20. En conséquence, d’une part, il appartient à un agent public qui soutient avoir été victime d’agissements constitutifs de harcèlement moral, de soumettre au juge des éléments de fait susceptibles de faire présumer l’existence d’un tel harcèlement. Il incombe à l’administration de produire, en sens contraire, une argumentation de nature à démontrer que les agissements en cause sont justifiés par des considérations étrangères à tout harcèlement. La conviction du juge, à qui il revient d’apprécier si les agissements de harcèlement sont ou non établis, se détermine au vu de ces échanges contradictoires, qu’il peut compléter, en cas de doute, en ordonnant toute mesure d’instruction utile. D’autre part, pour apprécier si des agissements dont il est allégué qu’ils sont constitutifs d’un harcèlement moral revêtent un tel caractère, le juge administratif doit tenir compte des comportements respectifs de l’agent auquel il est reproché d’avoir exercé de tels agissements et de l’agent qui estime avoir été victime d’un harcèlement moral. En revanche, la nature même des agissements en cause exclut, lorsque l’existence d’un harcèlement moral est établie, qu’il puisse être tenu compte du comportement de l’agent qui en a été victime pour atténuer les conséquences dommageables qui en ont résulté pour lui.

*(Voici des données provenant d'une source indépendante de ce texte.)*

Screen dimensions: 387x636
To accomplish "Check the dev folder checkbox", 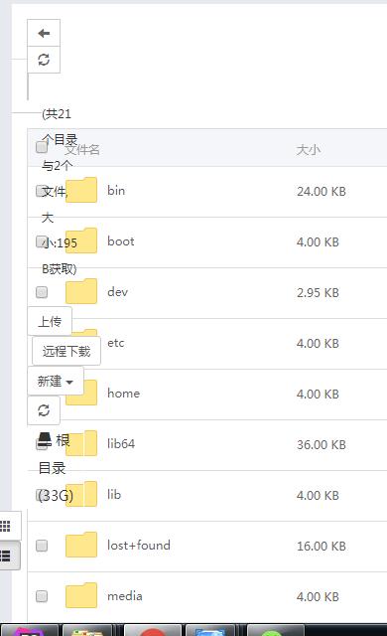I will click(x=42, y=292).
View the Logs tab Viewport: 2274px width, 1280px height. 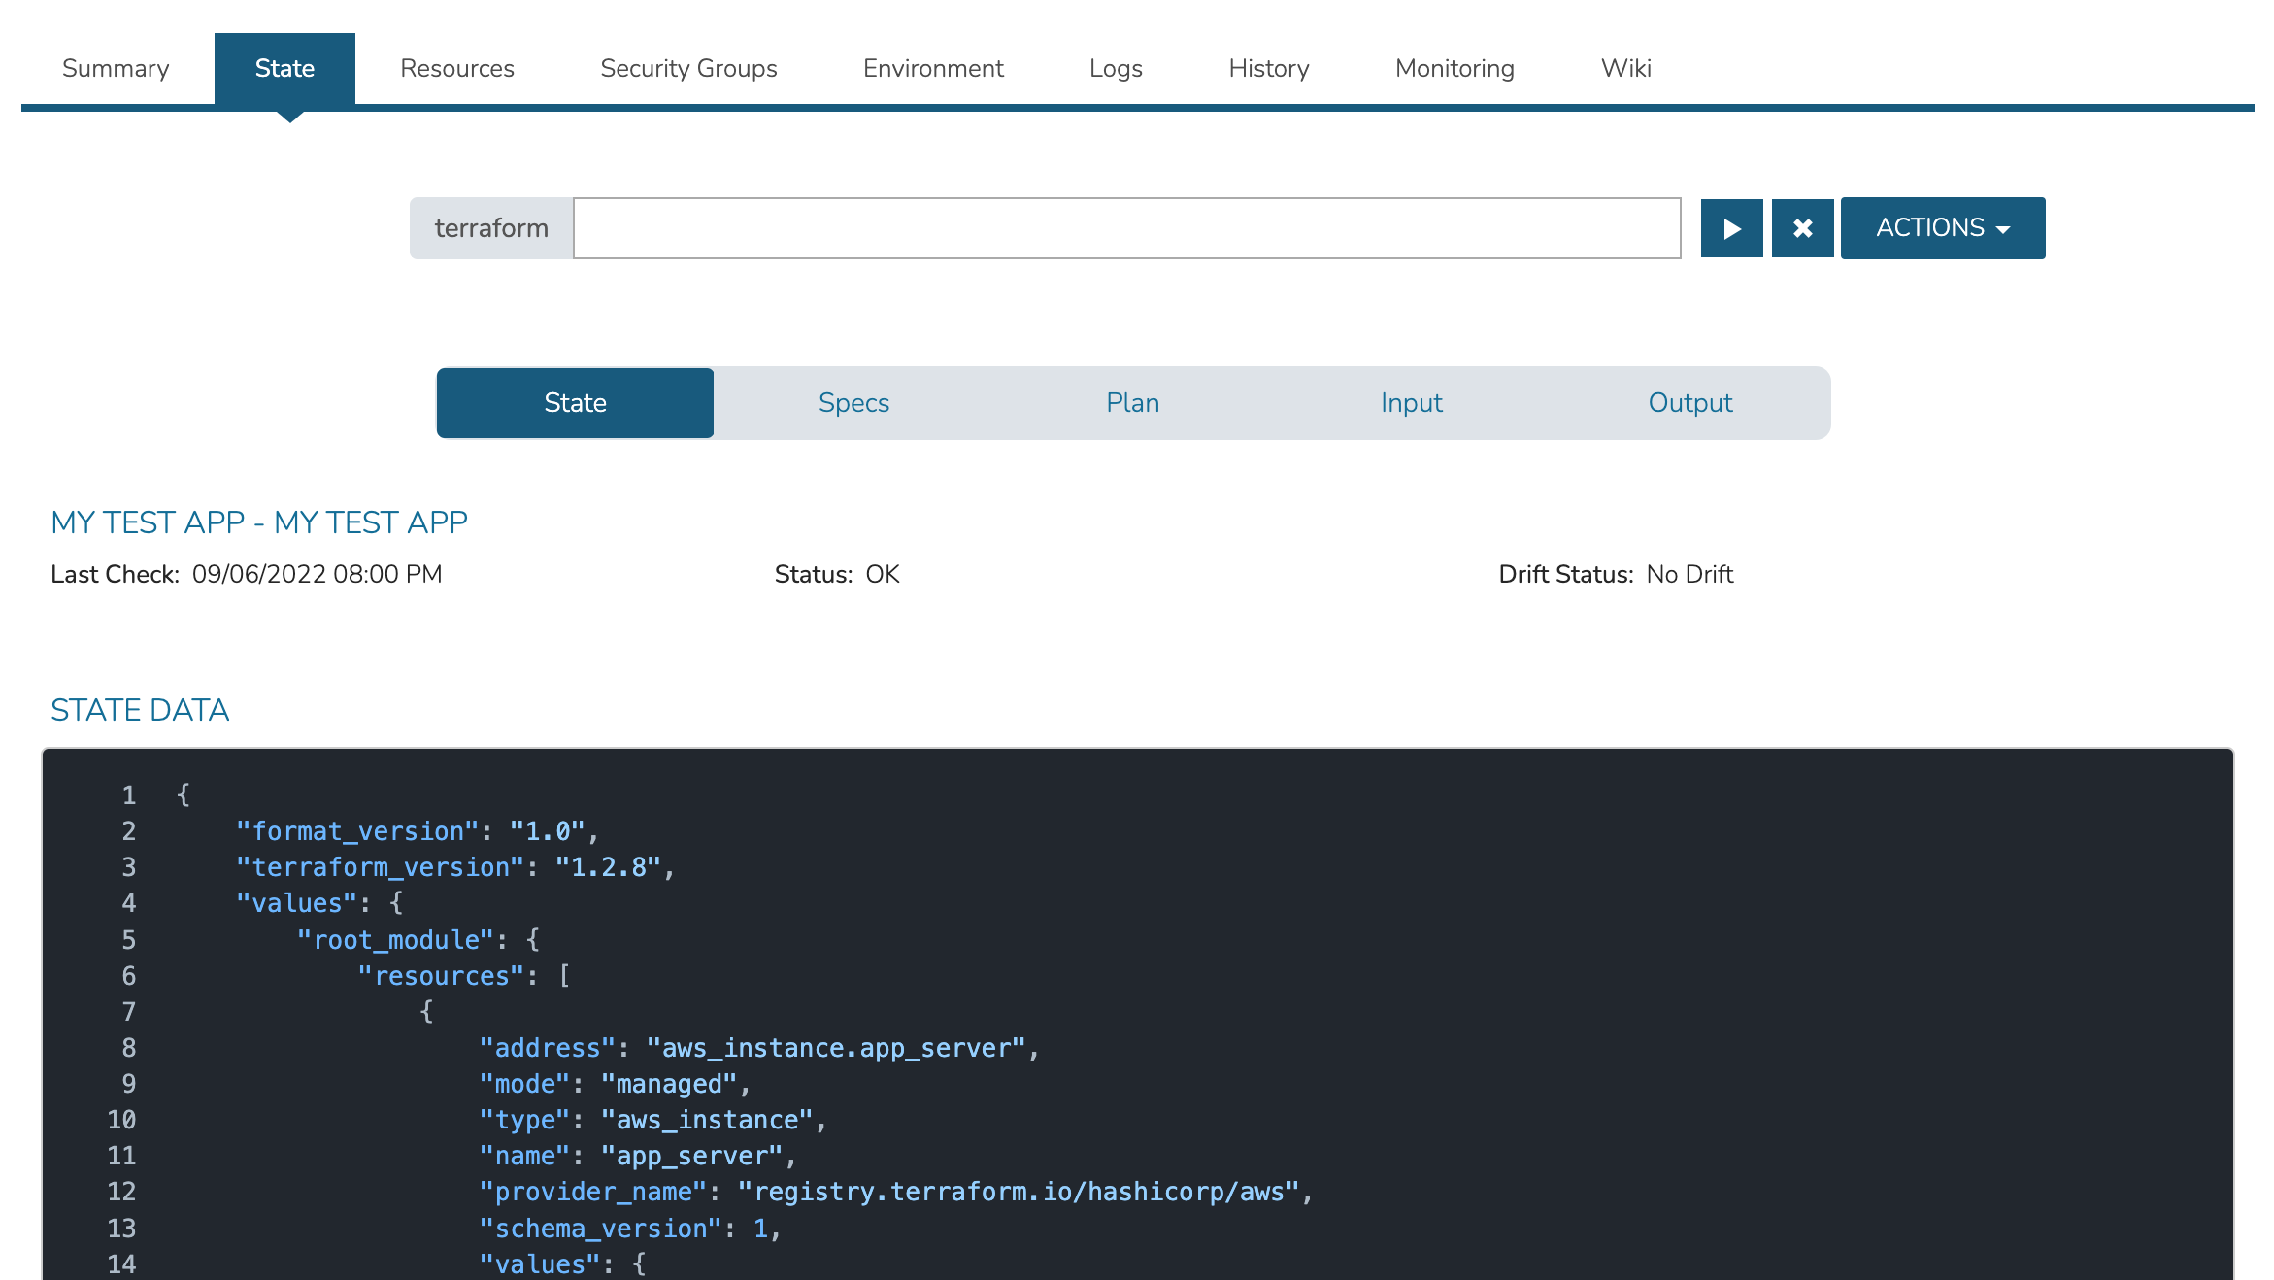(1116, 68)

21. Pour refuser le bénéfice de la protection fonctionnelle, l’administration a considéré que Mme C... n’apporte pas « à l’appui de [ses] dires suffisamment d’éléments plausibles permettant de présumer que [sa] supérieure hiérarchique et [son] collègue auraient commis des faits répétés de harcèlement moral qui auraient eu pour objet ou pour effet une dégradation de [ses] conditions de travail. ».

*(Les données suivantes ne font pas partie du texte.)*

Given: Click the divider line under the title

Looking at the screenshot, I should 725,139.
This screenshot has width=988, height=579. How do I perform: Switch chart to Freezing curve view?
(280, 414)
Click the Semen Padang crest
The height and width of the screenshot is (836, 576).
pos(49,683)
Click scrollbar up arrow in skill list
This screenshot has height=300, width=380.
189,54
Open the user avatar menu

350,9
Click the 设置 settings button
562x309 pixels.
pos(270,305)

22. En premier lieu, Mme C... soutient avoir été victime, à l’occasion de l’exercice de ses fonctions, de faits constitutifs de harcèlement moral de la part de la directrice adjointe du lycée professionnel horticole de Blois, sa supérieure hiérarchique.
23. Tout d’abord, si la requérante soutient avoir fait l’objet de menaces, insultes et de diffamation de la part de sa supérieure hiérarchique, notamment que celle-ci l’aurait qualifiée de « bombe à retardement », toutefois elle ne l’établit pas.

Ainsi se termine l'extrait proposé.